_WRITTEN TASK A_.
In the fanzine review, who wrote a letter to the editor and published a Kinks book thirty years ago?
_WRITTEN TASK B_.
In the fanzine review, swap "Kinks" for "Beatles" in the stretch from "The excellent and" through "kind of talk.".

_PASSAGE PROVIDED_.
Mike Saunders does a phony interview with a rockabilly artist he invented from whole cloth called The Famous Alaska King Crab. Couldn’t this guy take a breath and be serious, even for a minute? There are other features on Harmonica Frank and “Elvis in Print” (books about Elvis), Greg Shaw goes deep on reissues, which have started to flood out in 1971/72 – even one with Conway Twitty’s early rocknroll material. He reviews the much-maligned Hot Poop record, who were a bunch of students from my alma mater of UC-Santa Barbara who recorded one record and received an absolute stonewalling as a result.
The excellent and lengthy letters section calls attention to previous pieces in Who Put The Bomp by Lester Bangs and Greil Marcus, and contains letters to the editor penned by Eddie Flowers, Kim Fowley and a dude named Doug Hinman, whom I’ve come to find published a Kinks book thirty years ago. There’s much parsing in these many pages about what real rock & roll is, and little if any complaining about the year 1972 and whether or not it’s dead. There are far too many records to collect and reissues to celebrate for that kind of talk.

_PROVIDED RECORDS_.
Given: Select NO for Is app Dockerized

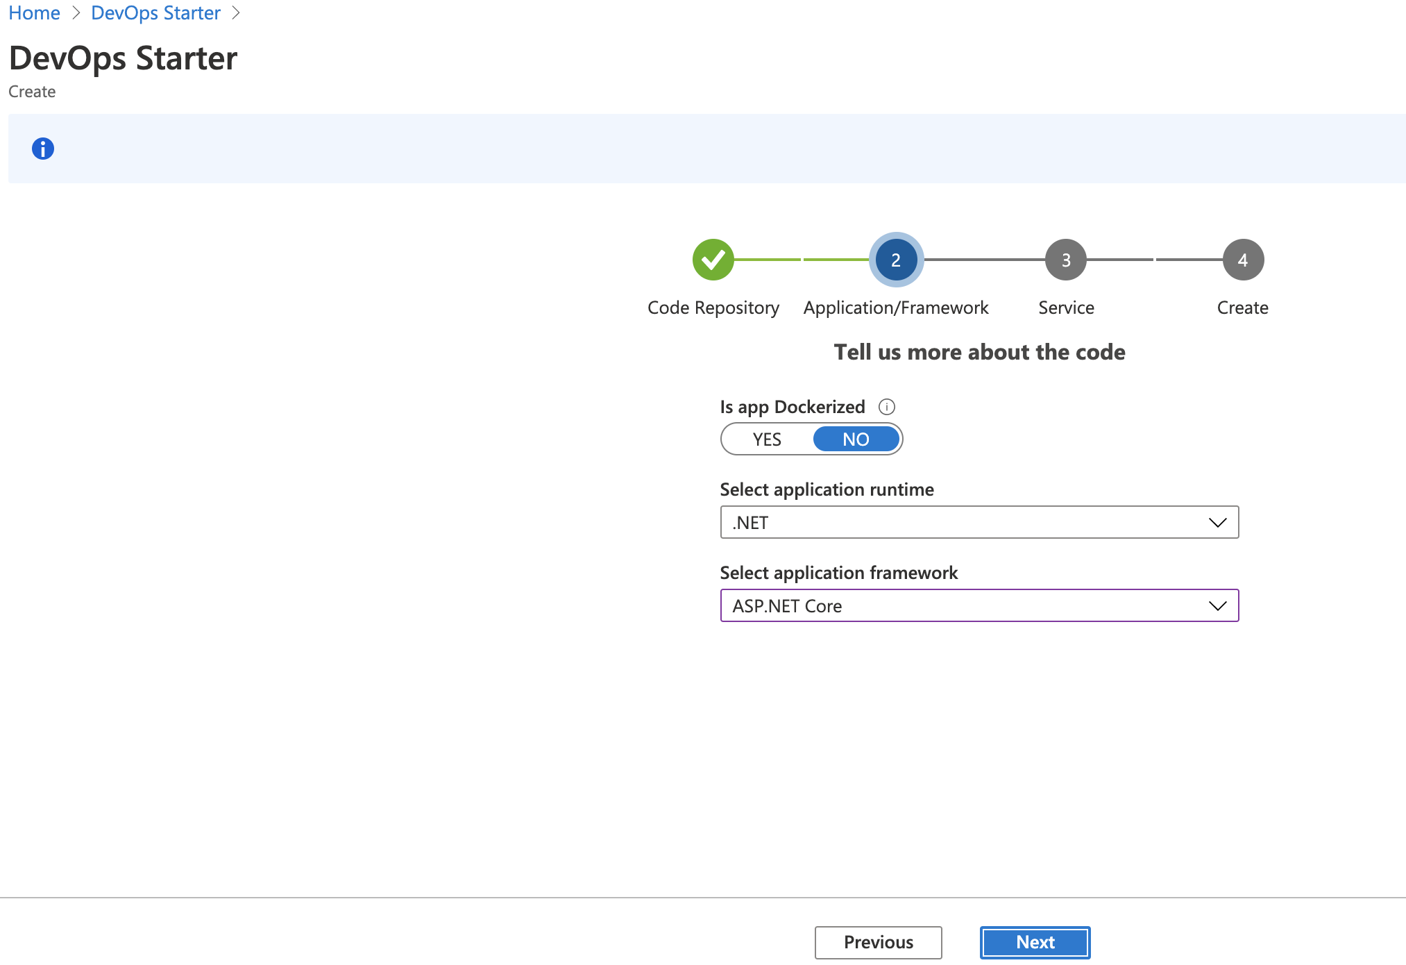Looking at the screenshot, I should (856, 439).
...
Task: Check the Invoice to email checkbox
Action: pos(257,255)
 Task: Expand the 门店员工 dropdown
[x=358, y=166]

_FINAL ANSWER A_.
Doug Hinman.

_FINAL ANSWER B_.
The excellent and lengthy letters section calls attention to previous pieces in Who Put The Bomp by Lester Bangs and Greil Marcus, and contains letters to the editor penned by Eddie Flowers, Kim Fowley and a dude named Doug Hinman, whom I’ve come to find published a Beatles book thirty years ago. There’s much parsing in these many pages about what real rock & roll is, and little if any complaining about the year 1972 and whether or not it’s dead. There are far too many records to collect and reissues to celebrate for that kind of talk.